Avec plaisir. La monétisation de la dette est un concept ambigu. En termes simples, c’est une augmentation permanente de l’argent en circulation dans le but de financer le gouvernement. Donc, quand une banque centrale achète de façon permanente sa dette publique pour financer le déficit de ce gouvernement, on peut alors parler de monétisation de la dette.
On peut aussi expliquer ce concept en disant ce que ce n’est pas. Ce n’est donc pas une simple opération sur le marché libre que les banques centrales font constamment pour atteindre les objectifs. Il ne s’agit pas non plus d’assouplissement quantitatif. Parce que, dans le cas d’un assouplissement quantitatif, les banques centrales ont toujours soutenu que leurs mesures étaient de nature temporaire.
Enfin, il ne s’agit pas non plus d’un hélicoptère monétaire, un terme qu’on entend souvent parce que, dans ce cas, la hausse de la dette du gouvernement peut être radiée par la banque centrale, ce qui ne se produit pas lors de la monétisation de la dette. De plus, lors d’un hélicoptère monétaire, la banque centrale peut transférer directement les fonds aux ménages sans devoir passer par le gouvernement. Encore une fois, ce n’est pas possible dans le cas de la monétisation de la dette.

Enregistrements fournis:
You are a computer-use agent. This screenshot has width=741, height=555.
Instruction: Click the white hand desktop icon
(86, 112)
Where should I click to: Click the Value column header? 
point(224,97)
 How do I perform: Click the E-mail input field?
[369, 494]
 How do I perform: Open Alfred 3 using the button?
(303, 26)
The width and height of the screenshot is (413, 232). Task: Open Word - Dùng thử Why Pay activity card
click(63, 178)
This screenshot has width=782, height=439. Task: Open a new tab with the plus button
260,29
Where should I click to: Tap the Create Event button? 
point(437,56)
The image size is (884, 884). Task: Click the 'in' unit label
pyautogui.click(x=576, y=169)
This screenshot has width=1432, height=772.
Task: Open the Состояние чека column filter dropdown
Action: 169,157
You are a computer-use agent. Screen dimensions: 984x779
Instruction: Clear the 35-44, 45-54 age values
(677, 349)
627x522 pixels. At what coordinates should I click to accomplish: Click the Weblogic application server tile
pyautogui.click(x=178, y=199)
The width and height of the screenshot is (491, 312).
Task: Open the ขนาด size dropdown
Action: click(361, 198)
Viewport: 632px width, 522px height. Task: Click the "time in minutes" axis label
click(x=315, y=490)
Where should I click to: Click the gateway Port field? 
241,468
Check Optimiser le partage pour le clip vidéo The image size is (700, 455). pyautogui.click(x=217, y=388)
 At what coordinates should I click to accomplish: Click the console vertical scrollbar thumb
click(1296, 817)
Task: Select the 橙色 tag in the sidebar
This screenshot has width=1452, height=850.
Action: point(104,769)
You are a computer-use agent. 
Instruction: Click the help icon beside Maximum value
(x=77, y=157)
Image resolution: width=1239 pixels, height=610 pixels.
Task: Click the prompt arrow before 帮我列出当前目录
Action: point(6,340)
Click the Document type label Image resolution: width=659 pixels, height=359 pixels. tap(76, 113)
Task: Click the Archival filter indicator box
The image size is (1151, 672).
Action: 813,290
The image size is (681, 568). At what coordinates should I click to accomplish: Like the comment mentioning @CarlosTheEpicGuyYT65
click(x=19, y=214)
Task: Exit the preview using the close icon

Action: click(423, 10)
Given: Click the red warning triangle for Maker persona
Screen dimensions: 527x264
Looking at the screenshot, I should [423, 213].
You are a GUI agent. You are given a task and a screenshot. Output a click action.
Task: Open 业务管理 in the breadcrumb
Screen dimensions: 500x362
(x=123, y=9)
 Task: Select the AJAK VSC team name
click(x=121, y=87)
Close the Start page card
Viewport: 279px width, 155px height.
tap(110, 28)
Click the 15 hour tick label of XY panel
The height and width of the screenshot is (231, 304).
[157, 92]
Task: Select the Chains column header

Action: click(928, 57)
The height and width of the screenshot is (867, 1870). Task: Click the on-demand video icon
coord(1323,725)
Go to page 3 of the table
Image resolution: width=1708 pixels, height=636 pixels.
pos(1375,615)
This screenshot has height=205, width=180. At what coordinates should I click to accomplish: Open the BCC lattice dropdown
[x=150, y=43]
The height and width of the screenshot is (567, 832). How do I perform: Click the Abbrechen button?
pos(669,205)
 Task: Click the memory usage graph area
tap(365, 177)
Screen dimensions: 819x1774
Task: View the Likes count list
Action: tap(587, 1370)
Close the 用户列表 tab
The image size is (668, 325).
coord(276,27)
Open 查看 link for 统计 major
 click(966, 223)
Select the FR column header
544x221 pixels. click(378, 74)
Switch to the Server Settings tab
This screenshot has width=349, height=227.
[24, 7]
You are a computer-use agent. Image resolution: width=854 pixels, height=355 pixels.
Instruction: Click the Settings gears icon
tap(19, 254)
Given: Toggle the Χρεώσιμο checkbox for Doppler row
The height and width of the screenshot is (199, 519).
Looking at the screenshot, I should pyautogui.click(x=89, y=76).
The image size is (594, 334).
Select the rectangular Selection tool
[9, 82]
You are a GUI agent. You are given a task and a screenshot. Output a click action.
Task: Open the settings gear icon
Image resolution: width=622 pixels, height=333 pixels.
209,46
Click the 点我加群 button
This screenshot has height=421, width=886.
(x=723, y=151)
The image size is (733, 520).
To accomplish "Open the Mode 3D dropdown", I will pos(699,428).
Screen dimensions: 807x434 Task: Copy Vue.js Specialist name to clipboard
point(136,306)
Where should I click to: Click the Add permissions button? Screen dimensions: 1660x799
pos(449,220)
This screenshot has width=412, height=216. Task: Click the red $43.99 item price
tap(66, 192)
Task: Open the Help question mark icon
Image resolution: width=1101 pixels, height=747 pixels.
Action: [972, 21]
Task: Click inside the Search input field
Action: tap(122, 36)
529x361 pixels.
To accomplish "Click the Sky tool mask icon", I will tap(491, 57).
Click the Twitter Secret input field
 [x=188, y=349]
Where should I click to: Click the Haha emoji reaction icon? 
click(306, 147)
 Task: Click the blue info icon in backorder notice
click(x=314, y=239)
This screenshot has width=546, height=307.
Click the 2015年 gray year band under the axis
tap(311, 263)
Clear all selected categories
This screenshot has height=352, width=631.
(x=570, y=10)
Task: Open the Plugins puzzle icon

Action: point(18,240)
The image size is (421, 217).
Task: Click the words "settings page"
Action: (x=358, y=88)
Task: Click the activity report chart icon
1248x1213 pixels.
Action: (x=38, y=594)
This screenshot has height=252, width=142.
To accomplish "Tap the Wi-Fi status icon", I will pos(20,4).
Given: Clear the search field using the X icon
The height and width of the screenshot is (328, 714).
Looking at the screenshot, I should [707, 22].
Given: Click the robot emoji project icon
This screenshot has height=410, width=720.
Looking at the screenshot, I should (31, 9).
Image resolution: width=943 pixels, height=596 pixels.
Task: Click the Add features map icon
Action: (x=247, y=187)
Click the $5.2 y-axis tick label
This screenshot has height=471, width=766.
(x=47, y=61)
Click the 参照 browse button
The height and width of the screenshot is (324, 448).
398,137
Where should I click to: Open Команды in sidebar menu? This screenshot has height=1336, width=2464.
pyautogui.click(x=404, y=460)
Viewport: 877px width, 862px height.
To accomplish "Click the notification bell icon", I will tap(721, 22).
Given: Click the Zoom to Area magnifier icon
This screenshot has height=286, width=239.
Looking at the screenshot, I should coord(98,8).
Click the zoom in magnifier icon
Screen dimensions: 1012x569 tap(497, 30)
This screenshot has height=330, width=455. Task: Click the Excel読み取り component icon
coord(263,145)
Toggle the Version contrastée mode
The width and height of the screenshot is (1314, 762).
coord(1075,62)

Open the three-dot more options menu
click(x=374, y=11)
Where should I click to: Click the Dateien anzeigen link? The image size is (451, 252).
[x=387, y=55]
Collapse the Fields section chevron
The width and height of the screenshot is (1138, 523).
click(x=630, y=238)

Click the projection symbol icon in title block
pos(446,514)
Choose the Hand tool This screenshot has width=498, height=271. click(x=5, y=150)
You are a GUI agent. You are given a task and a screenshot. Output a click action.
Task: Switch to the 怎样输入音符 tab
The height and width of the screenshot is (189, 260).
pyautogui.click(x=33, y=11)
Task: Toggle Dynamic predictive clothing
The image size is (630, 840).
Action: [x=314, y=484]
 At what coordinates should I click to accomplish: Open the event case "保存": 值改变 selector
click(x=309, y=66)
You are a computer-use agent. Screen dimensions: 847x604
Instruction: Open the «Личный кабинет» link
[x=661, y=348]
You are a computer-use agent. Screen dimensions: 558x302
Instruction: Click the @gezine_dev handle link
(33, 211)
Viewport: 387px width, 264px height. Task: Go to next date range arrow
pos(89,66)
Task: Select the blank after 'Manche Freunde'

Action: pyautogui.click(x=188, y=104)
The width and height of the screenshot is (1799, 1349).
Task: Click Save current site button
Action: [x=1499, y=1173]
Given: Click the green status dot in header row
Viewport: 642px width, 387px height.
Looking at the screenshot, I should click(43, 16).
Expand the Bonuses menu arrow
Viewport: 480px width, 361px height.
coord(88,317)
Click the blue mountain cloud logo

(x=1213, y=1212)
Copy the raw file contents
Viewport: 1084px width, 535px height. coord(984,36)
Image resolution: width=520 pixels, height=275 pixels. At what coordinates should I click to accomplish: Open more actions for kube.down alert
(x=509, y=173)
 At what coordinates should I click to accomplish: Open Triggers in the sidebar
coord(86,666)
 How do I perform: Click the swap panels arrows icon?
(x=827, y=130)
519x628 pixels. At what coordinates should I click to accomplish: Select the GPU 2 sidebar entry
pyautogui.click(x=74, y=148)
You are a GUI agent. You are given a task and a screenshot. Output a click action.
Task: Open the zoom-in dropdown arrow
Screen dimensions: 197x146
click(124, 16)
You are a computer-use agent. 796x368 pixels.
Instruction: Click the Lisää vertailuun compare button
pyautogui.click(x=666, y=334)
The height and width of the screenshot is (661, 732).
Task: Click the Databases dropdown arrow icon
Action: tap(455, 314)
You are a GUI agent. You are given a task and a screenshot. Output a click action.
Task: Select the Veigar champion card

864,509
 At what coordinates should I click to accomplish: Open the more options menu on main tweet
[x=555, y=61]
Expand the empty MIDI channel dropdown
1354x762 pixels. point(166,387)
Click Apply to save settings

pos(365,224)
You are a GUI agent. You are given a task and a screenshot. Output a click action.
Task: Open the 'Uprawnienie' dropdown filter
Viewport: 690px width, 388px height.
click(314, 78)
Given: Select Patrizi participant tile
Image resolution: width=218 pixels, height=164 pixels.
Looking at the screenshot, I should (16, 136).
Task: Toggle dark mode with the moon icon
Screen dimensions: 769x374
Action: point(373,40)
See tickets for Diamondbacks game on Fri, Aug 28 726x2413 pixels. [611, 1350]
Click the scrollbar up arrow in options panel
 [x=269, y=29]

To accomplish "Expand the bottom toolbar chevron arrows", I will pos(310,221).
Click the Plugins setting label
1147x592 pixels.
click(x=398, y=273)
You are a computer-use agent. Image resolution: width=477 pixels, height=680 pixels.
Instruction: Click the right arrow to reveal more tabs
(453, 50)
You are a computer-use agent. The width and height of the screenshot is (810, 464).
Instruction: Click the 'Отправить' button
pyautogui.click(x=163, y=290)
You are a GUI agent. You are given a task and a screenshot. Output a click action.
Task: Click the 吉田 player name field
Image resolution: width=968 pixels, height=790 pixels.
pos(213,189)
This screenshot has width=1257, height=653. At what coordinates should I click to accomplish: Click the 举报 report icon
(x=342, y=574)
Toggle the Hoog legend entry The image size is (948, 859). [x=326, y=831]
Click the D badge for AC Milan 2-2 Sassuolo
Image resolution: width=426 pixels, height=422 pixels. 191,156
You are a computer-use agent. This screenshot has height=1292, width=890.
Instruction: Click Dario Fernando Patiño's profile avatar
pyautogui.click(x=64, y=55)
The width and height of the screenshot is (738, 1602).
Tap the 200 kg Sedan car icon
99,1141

Problème posé A:
D'après le texte sur la monétisation de la dette, comment définit-on ce concept en termes simples ?
Problème posé B:
Poursuivez, s'il vous plaît, le texte sur la monétisation de la dette à la suite de sa dernière phrase.

Résultat de l'exercice A:
C'est une augmentation permanente de l'argent en circulation dans le but de financer le gouvernement.

Résultat de l'exercice B:
Sohaib, quels sont les avantages et les risques de la monétisation de la dette?
Il est inutile de dire que la monétisation présente ses avantages quand elle est faite dans les bonnes circonstances et les bonnes conditions. Elle peut être particulièrement utile en période de récession, quand la demande est faible ou quand il y a un risque de déflation. Mais c’est une démarche risquée.
Pour que la monétisation fonctionne bien, des cadres opérationnel et juridique doivent être mis en place et la banque centrale doit être indépendante. Sans ces cadres, il y a un risque que les objectifs de la banque centrale ne consistent pas à cibler l’inflation pour financer le gouvernement. Si ça se produit, on risque alors une inflation élevée, ou pire, une hyperinflation.
Quelles ont été les répercussions des mesures prises pour faire face à la pandémie sur le portefeuille des gouvernements et le bilan des banques centrales?
On a pu constater une forte augmentation du bilan des gouvernements du monde entier. On a vu que les banques centrales à l’échelle de la planète ont tout fait pour assurer la disponibilité de liquidités et remonter la confiance des marchés. Par exemple, on a vu la Banque du Canada annoncer un programme d’achat d’actifs de grande envergure.
Dans le cadre de ce programme, la Banque achète une grande variété d’actifs. Ça inclut des obligations d’État, des obligations provinciales, des obligations de la SCHL et même des obligations de sociétés. Cette mesure de la Banque du Canada est non seulement importante, mais aussi bienvenue. Parce qu’elle arrive quand on s’attend à ce que les emprunts étrangers augmentent.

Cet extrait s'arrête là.